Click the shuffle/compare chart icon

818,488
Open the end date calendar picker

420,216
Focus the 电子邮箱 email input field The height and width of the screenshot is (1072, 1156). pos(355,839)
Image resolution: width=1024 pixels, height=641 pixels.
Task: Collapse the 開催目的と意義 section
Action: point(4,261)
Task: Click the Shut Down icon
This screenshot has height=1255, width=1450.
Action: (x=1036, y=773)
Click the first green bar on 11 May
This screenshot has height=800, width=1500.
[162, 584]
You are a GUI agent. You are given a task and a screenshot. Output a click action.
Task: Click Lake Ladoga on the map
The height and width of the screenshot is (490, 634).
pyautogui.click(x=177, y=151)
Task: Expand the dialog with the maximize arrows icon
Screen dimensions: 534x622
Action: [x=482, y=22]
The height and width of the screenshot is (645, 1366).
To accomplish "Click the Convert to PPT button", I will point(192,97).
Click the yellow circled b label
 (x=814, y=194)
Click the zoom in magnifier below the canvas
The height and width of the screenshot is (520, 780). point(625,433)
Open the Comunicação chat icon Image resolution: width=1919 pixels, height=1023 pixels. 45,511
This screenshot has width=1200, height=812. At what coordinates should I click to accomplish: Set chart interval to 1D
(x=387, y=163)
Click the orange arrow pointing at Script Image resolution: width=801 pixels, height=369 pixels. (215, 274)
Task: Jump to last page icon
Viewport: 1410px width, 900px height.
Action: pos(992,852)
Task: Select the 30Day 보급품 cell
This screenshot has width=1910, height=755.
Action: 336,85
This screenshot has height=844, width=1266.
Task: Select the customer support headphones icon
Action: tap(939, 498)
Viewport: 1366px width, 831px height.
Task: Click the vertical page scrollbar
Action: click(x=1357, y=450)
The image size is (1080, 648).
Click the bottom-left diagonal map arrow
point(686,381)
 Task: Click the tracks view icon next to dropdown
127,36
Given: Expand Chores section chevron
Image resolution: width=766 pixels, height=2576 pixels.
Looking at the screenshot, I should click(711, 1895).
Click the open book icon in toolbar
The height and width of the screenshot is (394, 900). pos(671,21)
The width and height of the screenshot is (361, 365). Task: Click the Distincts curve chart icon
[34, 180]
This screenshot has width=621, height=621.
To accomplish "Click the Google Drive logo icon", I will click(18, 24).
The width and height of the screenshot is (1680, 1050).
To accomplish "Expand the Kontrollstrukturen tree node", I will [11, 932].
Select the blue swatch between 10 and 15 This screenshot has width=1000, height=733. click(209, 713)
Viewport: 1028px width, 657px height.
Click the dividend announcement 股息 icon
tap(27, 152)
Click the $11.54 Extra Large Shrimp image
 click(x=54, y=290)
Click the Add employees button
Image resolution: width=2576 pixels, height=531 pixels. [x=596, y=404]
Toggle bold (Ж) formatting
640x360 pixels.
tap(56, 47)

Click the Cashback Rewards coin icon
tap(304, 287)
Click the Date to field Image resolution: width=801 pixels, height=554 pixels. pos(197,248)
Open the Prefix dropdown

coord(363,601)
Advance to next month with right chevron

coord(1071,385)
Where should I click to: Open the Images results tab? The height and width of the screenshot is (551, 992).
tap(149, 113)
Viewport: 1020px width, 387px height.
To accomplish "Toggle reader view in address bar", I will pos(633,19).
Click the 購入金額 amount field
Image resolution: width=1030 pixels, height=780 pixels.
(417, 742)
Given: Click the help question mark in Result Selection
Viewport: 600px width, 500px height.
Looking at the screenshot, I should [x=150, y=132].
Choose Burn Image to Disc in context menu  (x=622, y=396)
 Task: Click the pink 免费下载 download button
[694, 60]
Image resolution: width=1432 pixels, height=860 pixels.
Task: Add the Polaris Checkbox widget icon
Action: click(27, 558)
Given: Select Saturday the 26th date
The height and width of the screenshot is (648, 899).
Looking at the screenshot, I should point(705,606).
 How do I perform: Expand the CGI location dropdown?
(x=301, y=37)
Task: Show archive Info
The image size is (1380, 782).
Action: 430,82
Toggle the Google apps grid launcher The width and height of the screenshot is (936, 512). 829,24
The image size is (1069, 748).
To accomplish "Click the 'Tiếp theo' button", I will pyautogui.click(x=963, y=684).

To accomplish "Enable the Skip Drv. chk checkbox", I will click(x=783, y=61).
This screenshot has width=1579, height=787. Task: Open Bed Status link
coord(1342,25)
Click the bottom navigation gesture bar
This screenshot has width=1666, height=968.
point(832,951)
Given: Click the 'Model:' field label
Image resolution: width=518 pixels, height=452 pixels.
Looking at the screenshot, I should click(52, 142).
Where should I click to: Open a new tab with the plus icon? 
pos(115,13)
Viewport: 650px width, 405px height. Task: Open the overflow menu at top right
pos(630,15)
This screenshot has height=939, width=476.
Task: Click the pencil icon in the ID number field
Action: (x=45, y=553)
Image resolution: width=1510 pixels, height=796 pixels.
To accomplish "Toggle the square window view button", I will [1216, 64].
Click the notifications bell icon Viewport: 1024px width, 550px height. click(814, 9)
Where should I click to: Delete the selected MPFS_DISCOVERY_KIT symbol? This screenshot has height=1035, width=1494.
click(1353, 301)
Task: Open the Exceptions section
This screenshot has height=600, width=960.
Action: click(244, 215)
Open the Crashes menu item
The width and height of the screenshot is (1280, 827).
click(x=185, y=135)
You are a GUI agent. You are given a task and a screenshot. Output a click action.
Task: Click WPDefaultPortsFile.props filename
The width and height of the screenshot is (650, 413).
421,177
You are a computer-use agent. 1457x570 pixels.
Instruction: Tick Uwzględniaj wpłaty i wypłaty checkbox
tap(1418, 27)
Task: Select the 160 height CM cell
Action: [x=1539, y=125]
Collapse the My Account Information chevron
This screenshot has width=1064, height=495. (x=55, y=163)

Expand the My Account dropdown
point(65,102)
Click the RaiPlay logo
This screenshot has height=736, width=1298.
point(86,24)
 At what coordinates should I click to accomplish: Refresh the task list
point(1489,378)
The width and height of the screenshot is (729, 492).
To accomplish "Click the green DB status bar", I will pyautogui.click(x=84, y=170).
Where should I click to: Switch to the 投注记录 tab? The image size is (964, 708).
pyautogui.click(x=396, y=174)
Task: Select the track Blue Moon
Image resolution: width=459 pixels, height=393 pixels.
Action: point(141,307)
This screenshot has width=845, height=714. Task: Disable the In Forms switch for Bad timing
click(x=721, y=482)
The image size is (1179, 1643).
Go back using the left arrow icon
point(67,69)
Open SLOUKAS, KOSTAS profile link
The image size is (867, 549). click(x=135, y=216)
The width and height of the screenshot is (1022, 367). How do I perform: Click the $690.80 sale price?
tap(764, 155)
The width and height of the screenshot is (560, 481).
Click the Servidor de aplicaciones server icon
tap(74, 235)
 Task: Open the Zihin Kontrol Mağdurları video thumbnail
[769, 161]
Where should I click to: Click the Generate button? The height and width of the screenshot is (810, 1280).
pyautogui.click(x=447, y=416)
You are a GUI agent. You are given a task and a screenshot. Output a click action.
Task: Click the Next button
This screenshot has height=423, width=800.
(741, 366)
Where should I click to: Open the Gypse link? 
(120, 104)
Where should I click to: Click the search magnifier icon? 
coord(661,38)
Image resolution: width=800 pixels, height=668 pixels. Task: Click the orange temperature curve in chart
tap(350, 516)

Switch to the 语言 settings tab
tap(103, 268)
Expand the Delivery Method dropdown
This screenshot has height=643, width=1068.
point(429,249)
^^^^^^^^^^^^^^^^
=== What you have to do ===
Every line of the listing above is to be written out again exactly.

=== Answer section ===
Click the shuffle/compare chart icon

818,488
Open the end date calendar picker

420,216
Focus the 电子邮箱 email input field The height and width of the screenshot is (1072, 1156). pos(355,839)
Image resolution: width=1024 pixels, height=641 pixels.
Task: Collapse the 開催目的と意義 section
Action: point(4,261)
Task: Click the Shut Down icon
This screenshot has height=1255, width=1450.
Action: (x=1036, y=773)
Click the first green bar on 11 May
This screenshot has height=800, width=1500.
[162, 584]
You are a GUI agent. You are given a task and a screenshot. Output a click action.
Task: Click Lake Ladoga on the map
The height and width of the screenshot is (490, 634).
pyautogui.click(x=177, y=151)
Task: Expand the dialog with the maximize arrows icon
Screen dimensions: 534x622
Action: [x=482, y=22]
The height and width of the screenshot is (645, 1366).
To accomplish "Click the Convert to PPT button", I will point(192,97).
Click the yellow circled b label
 (x=814, y=194)
Click the zoom in magnifier below the canvas
The height and width of the screenshot is (520, 780). point(625,433)
Open the Comunicação chat icon Image resolution: width=1919 pixels, height=1023 pixels. 45,511
This screenshot has width=1200, height=812. At what coordinates should I click to accomplish: Set chart interval to 1D
(x=387, y=163)
Click the orange arrow pointing at Script Image resolution: width=801 pixels, height=369 pixels. (215, 274)
Task: Jump to last page icon
Viewport: 1410px width, 900px height.
Action: pos(992,852)
Task: Select the 30Day 보급품 cell
This screenshot has width=1910, height=755.
Action: 336,85
This screenshot has height=844, width=1266.
Task: Select the customer support headphones icon
Action: tap(939, 498)
Viewport: 1366px width, 831px height.
Task: Click the vertical page scrollbar
Action: click(x=1357, y=450)
The image size is (1080, 648).
Click the bottom-left diagonal map arrow
point(686,381)
 Task: Click the tracks view icon next to dropdown
127,36
Given: Expand Chores section chevron
Image resolution: width=766 pixels, height=2576 pixels.
Looking at the screenshot, I should click(711, 1895).
Click the open book icon in toolbar
The height and width of the screenshot is (394, 900). pos(671,21)
The width and height of the screenshot is (361, 365). Task: Click the Distincts curve chart icon
[34, 180]
This screenshot has width=621, height=621.
To accomplish "Click the Google Drive logo icon", I will click(18, 24).
The width and height of the screenshot is (1680, 1050).
To accomplish "Expand the Kontrollstrukturen tree node", I will [11, 932].
Select the blue swatch between 10 and 15 This screenshot has width=1000, height=733. click(209, 713)
Viewport: 1028px width, 657px height.
Click the dividend announcement 股息 icon
tap(27, 152)
Click the $11.54 Extra Large Shrimp image
 click(x=54, y=290)
Click the Add employees button
Image resolution: width=2576 pixels, height=531 pixels. [x=596, y=404]
Toggle bold (Ж) formatting
640x360 pixels.
tap(56, 47)

Click the Cashback Rewards coin icon
tap(304, 287)
Click the Date to field Image resolution: width=801 pixels, height=554 pixels. pos(197,248)
Open the Prefix dropdown

coord(363,601)
Advance to next month with right chevron

coord(1071,385)
Where should I click to: Open the Images results tab? The height and width of the screenshot is (551, 992).
tap(149, 113)
Viewport: 1020px width, 387px height.
To accomplish "Toggle reader view in address bar", I will pos(633,19).
Click the 購入金額 amount field
Image resolution: width=1030 pixels, height=780 pixels.
(417, 742)
Given: Click the help question mark in Result Selection
Viewport: 600px width, 500px height.
Looking at the screenshot, I should [x=150, y=132].
Choose Burn Image to Disc in context menu  (x=622, y=396)
 Task: Click the pink 免费下载 download button
[694, 60]
Image resolution: width=1432 pixels, height=860 pixels.
Task: Add the Polaris Checkbox widget icon
Action: click(27, 558)
Given: Select Saturday the 26th date
The height and width of the screenshot is (648, 899).
Looking at the screenshot, I should point(705,606).
 How do I perform: Expand the CGI location dropdown?
(x=301, y=37)
Task: Show archive Info
The image size is (1380, 782).
Action: 430,82
Toggle the Google apps grid launcher The width and height of the screenshot is (936, 512). 829,24
The image size is (1069, 748).
To accomplish "Click the 'Tiếp theo' button", I will pyautogui.click(x=963, y=684).

To accomplish "Enable the Skip Drv. chk checkbox", I will click(x=783, y=61).
This screenshot has width=1579, height=787. Task: Open Bed Status link
coord(1342,25)
Click the bottom navigation gesture bar
This screenshot has width=1666, height=968.
point(832,951)
Given: Click the 'Model:' field label
Image resolution: width=518 pixels, height=452 pixels.
Looking at the screenshot, I should click(52, 142).
Where should I click to: Open a new tab with the plus icon? 
pos(115,13)
Viewport: 650px width, 405px height. Task: Open the overflow menu at top right
pos(630,15)
This screenshot has height=939, width=476.
Task: Click the pencil icon in the ID number field
Action: (x=45, y=553)
Image resolution: width=1510 pixels, height=796 pixels.
To accomplish "Toggle the square window view button", I will [1216, 64].
Click the notifications bell icon Viewport: 1024px width, 550px height. click(814, 9)
Where should I click to: Delete the selected MPFS_DISCOVERY_KIT symbol? This screenshot has height=1035, width=1494.
click(1353, 301)
Task: Open the Exceptions section
This screenshot has height=600, width=960.
Action: click(244, 215)
Open the Crashes menu item
The width and height of the screenshot is (1280, 827).
click(x=185, y=135)
You are a GUI agent. You are given a task and a screenshot. Output a click action.
Task: Click WPDefaultPortsFile.props filename
The width and height of the screenshot is (650, 413).
421,177
You are a computer-use agent. 1457x570 pixels.
Instruction: Tick Uwzględniaj wpłaty i wypłaty checkbox
tap(1418, 27)
Task: Select the 160 height CM cell
Action: [x=1539, y=125]
Collapse the My Account Information chevron
This screenshot has width=1064, height=495. (x=55, y=163)

Expand the My Account dropdown
point(65,102)
Click the RaiPlay logo
This screenshot has height=736, width=1298.
point(86,24)
 At what coordinates should I click to accomplish: Refresh the task list
point(1489,378)
The width and height of the screenshot is (729, 492).
To accomplish "Click the green DB status bar", I will pyautogui.click(x=84, y=170).
Where should I click to: Switch to the 投注记录 tab? The image size is (964, 708).
pyautogui.click(x=396, y=174)
Task: Select the track Blue Moon
Image resolution: width=459 pixels, height=393 pixels.
Action: point(141,307)
This screenshot has width=845, height=714. Task: Disable the In Forms switch for Bad timing
click(x=721, y=482)
The image size is (1179, 1643).
Go back using the left arrow icon
point(67,69)
Open SLOUKAS, KOSTAS profile link
The image size is (867, 549). click(x=135, y=216)
The width and height of the screenshot is (1022, 367). How do I perform: Click the $690.80 sale price?
tap(764, 155)
The width and height of the screenshot is (560, 481).
Click the Servidor de aplicaciones server icon
tap(74, 235)
 Task: Open the Zihin Kontrol Mağdurları video thumbnail
[769, 161]
Where should I click to: Click the Generate button? The height and width of the screenshot is (810, 1280).
pyautogui.click(x=447, y=416)
You are a GUI agent. You are given a task and a screenshot. Output a click action.
Task: Click the Next button
This screenshot has height=423, width=800.
(741, 366)
Where should I click to: Open the Gypse link? 
(120, 104)
Where should I click to: Click the search magnifier icon? 
coord(661,38)
Image resolution: width=800 pixels, height=668 pixels. Task: Click the orange temperature curve in chart
tap(350, 516)

Switch to the 语言 settings tab
tap(103, 268)
Expand the Delivery Method dropdown
This screenshot has height=643, width=1068.
point(429,249)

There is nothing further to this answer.